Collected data
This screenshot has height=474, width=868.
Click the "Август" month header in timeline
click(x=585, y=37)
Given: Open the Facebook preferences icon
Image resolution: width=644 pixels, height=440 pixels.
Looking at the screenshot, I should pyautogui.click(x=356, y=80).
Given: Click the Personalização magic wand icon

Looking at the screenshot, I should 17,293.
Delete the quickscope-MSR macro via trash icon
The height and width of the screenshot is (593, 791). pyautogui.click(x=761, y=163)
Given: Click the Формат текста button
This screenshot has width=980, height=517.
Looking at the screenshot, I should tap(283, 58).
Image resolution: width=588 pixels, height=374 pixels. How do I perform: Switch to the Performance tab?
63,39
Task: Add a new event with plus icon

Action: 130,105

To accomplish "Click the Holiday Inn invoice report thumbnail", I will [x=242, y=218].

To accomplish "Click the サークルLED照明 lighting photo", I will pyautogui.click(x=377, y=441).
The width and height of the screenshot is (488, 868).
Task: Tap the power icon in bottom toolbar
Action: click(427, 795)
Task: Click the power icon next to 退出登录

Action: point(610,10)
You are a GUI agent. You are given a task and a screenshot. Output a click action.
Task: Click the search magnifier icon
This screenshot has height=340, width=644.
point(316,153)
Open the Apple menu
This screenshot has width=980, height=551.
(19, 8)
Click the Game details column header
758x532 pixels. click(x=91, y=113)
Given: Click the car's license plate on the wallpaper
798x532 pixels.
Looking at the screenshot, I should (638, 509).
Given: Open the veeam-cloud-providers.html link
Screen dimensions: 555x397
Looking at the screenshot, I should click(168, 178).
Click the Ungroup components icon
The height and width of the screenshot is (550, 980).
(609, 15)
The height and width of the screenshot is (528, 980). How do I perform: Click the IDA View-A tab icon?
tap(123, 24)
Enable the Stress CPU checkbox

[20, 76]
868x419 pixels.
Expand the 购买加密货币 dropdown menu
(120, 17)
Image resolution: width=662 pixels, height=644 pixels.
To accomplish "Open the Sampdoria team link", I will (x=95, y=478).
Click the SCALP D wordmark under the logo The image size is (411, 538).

> [Aim of the exercise]:
What you should do is return the records above exactly, leaving nothing out.

> [Answer]:
This screenshot has height=474, width=868.
Click the "Август" month header in timeline
click(x=585, y=37)
Given: Open the Facebook preferences icon
Image resolution: width=644 pixels, height=440 pixels.
Looking at the screenshot, I should pyautogui.click(x=356, y=80).
Given: Click the Personalização magic wand icon

Looking at the screenshot, I should 17,293.
Delete the quickscope-MSR macro via trash icon
The height and width of the screenshot is (593, 791). pyautogui.click(x=761, y=163)
Given: Click the Формат текста button
This screenshot has width=980, height=517.
Looking at the screenshot, I should tap(283, 58).
Image resolution: width=588 pixels, height=374 pixels. How do I perform: Switch to the Performance tab?
63,39
Task: Add a new event with plus icon

Action: 130,105

To accomplish "Click the Holiday Inn invoice report thumbnail", I will [x=242, y=218].

To accomplish "Click the サークルLED照明 lighting photo", I will pyautogui.click(x=377, y=441).
The width and height of the screenshot is (488, 868).
Task: Tap the power icon in bottom toolbar
Action: click(427, 795)
Task: Click the power icon next to 退出登录

Action: point(610,10)
You are a GUI agent. You are given a task and a screenshot. Output a click action.
Task: Click the search magnifier icon
This screenshot has height=340, width=644.
point(316,153)
Open the Apple menu
This screenshot has width=980, height=551.
(19, 8)
Click the Game details column header
758x532 pixels. click(x=91, y=113)
Given: Click the car's license plate on the wallpaper
798x532 pixels.
Looking at the screenshot, I should (638, 509).
Given: Open the veeam-cloud-providers.html link
Screen dimensions: 555x397
Looking at the screenshot, I should click(168, 178).
Click the Ungroup components icon
The height and width of the screenshot is (550, 980).
(609, 15)
The height and width of the screenshot is (528, 980). How do I perform: Click the IDA View-A tab icon?
tap(123, 24)
Enable the Stress CPU checkbox

[20, 76]
868x419 pixels.
Expand the 购买加密货币 dropdown menu
(120, 17)
Image resolution: width=662 pixels, height=644 pixels.
To accomplish "Open the Sampdoria team link", I will (x=95, y=478).
Click the SCALP D wordmark under the logo The image size is (411, 538).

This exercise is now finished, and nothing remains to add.